I've got a client that launched their site a few weeks ago. Yesterday the client calls and claims that some of their IE6 viewers are unable to view the PNG files embedded into the page.
We QA'd on 7 PC's with IE6 installed and were not able to duplicate the issue as the PNG fix was working properly for us. We asked the client to come in and he did but as described the PNG files were not showing up for him on his browser using "IETester" to see it in IE 6 rendering.
I explained to him that it could be related to the fact that he is not using a true standalone version of IE6. Problem is - we downloaded IE Tester and had no problems with the PNG's.
I'm beginning to think that somehow the issue may be related to some OS or hardware problem. I made a simple png on background test page with the standard PNGFix and nothing else and we were unsuccessful getting the PNG to display for him.
It could be DirectX. I think PNGFix, and Internet Explorer as well, rely on DirectX to render the transparent parts of an image. Check the versions of DirectX against his, and if they're different, try upgrading his DirectX.

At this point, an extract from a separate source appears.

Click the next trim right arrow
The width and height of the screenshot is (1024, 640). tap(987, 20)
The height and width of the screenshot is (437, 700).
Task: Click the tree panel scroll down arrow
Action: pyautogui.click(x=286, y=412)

Start > Run > "dxdiag" > OK
The man who comes back through the Door in the Wall will never be quite the same as the man who went out.

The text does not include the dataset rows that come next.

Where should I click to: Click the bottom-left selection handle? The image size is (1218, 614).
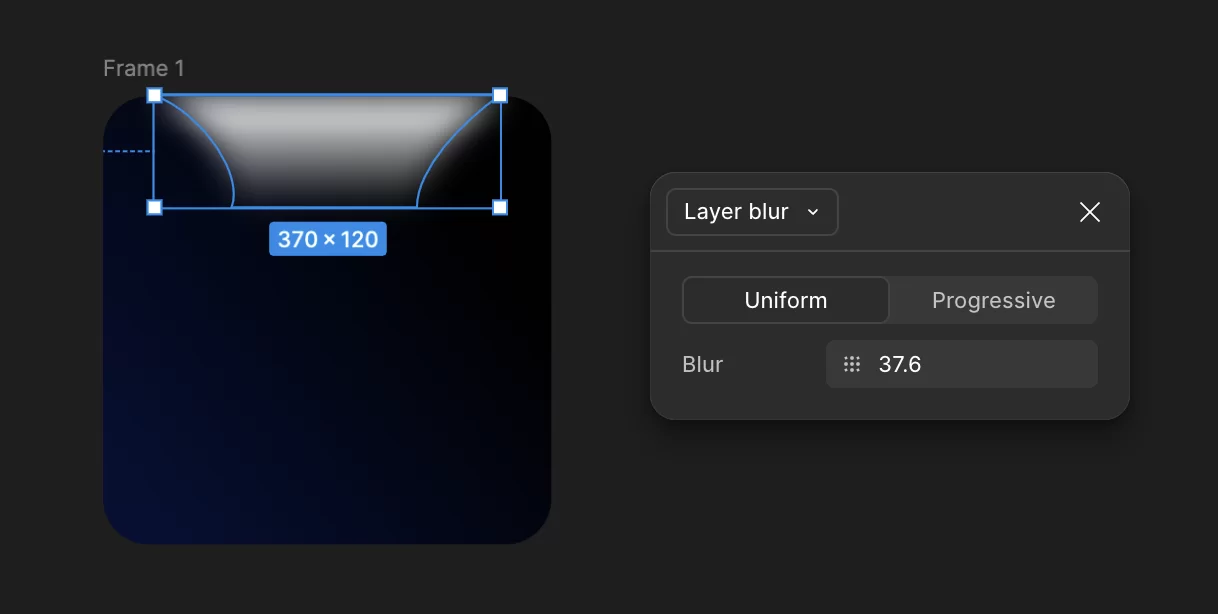click(154, 207)
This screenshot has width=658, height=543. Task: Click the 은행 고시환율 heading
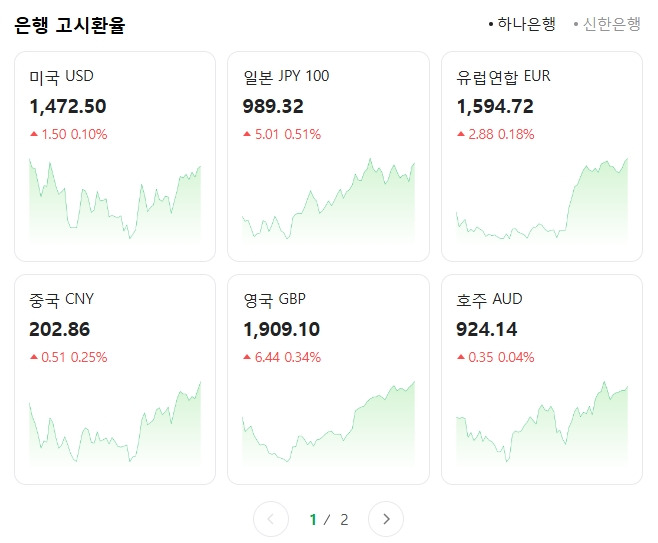[x=70, y=25]
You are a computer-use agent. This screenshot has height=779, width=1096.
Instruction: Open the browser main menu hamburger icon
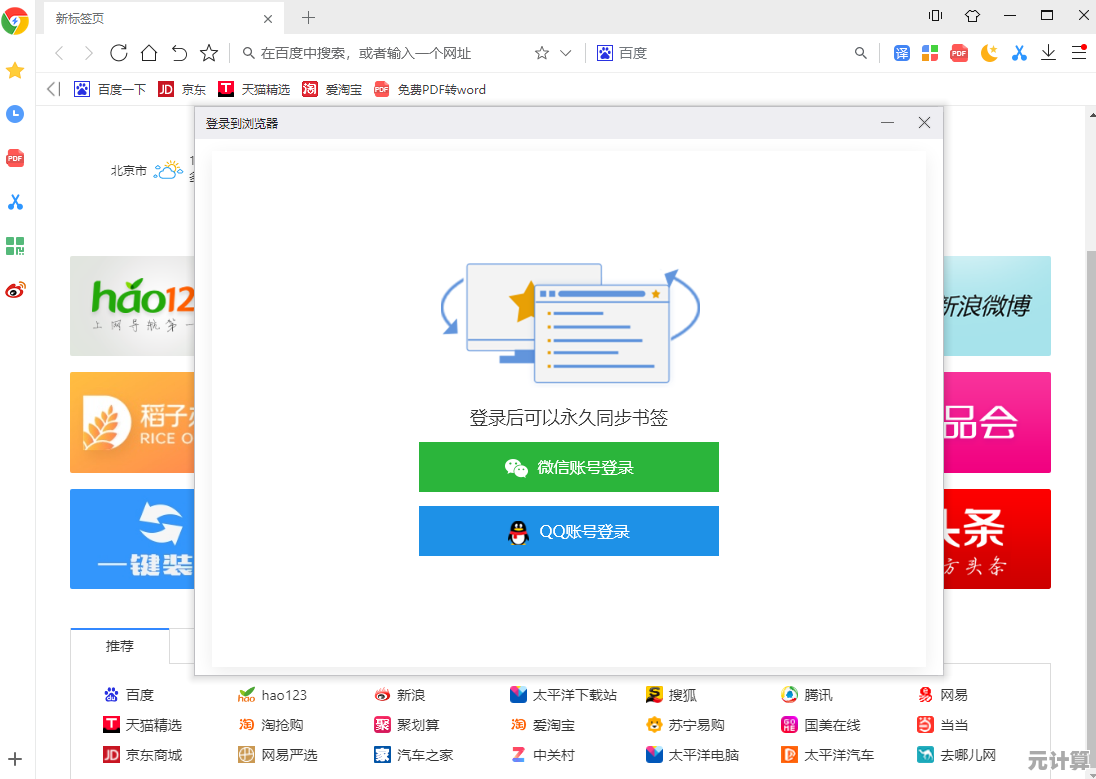coord(1078,53)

To be frank, you should not use a render engine such as IPInfo's Netrenderer or a tool like IETester. The smartest thing to do, it simply download and/or install a WinXP installation. The best way to do this is to download a stripped Windows XP off the internet which isn't illigal, install this onto a downloaded, legal copy of Microsoft's Virtual PC 2007 (don't forget to install the SP1 update) and then check out the website. This, of course, only applies if you have Vista or XP with IE7 or higher. The standard, standalone version of WindowsXP (excl. SP1) provides you with the most noobish and utterly useless IE6.

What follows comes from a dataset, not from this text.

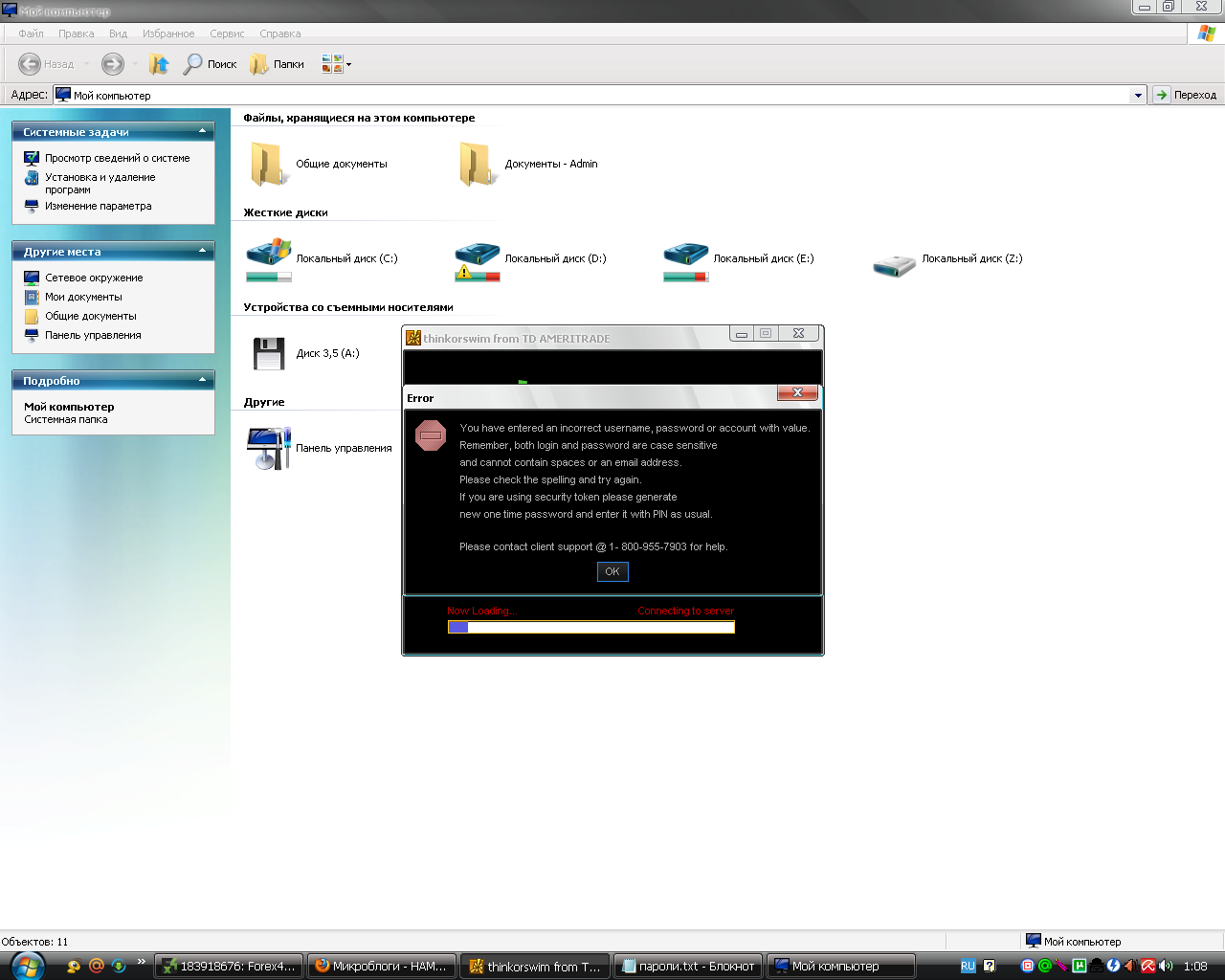Select the 3.5 floppy disk (A:) icon
The height and width of the screenshot is (980, 1225).
pyautogui.click(x=269, y=353)
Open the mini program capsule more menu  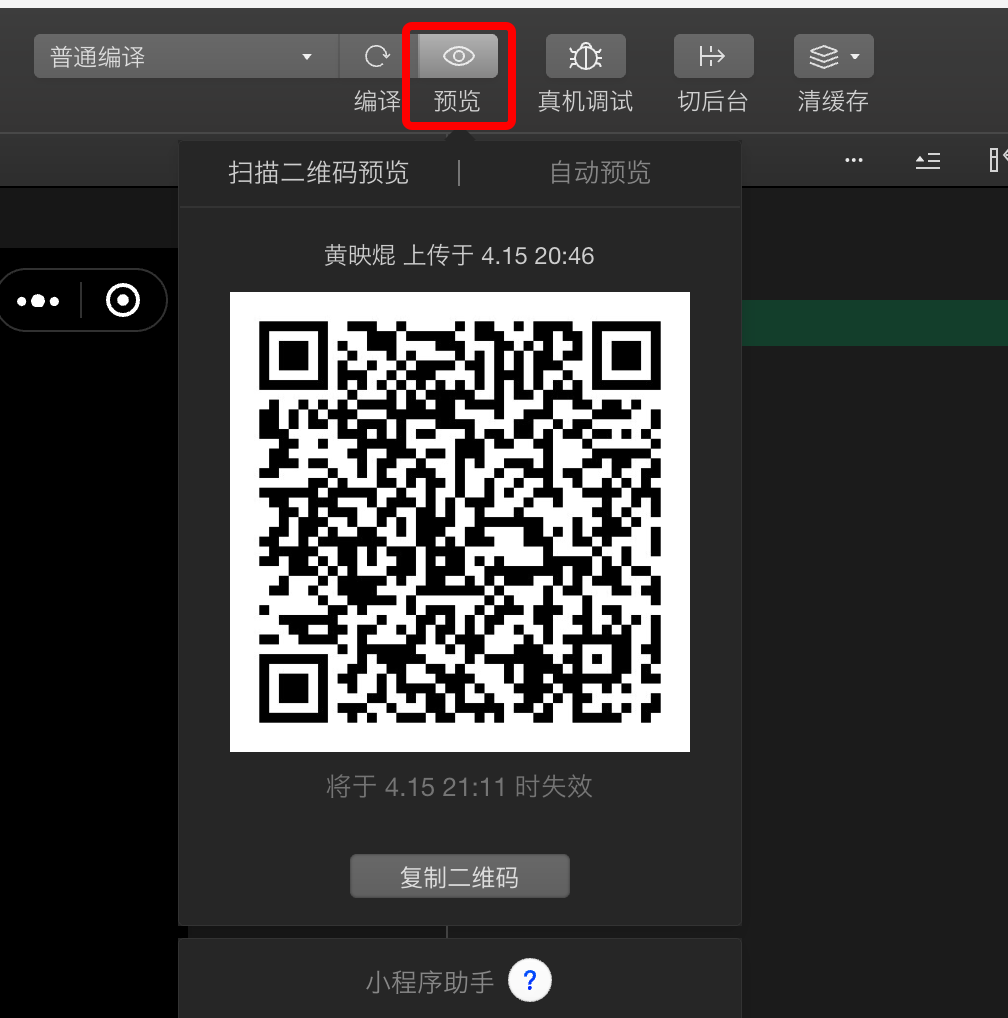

Aside from this, there are numurous fixes that apply to transparency in IE6. I must've read over 20 articles on how to apply it, and yet I am not sure on which version to use. The TwinHelix version provides by xenon should do the trick just fine, but it's not the most perfect way. All and all, I like to avoid using transparency. If you do, make sure it doesn't have gradients. If not, you can simply use GIFs.
I keep praying for the day to come that everyone bans IE6 and all computers still using it just break down and explode. IE6 is a webdesigner's/webdeveloper's worse nightmare. Mozilla eat your heart out.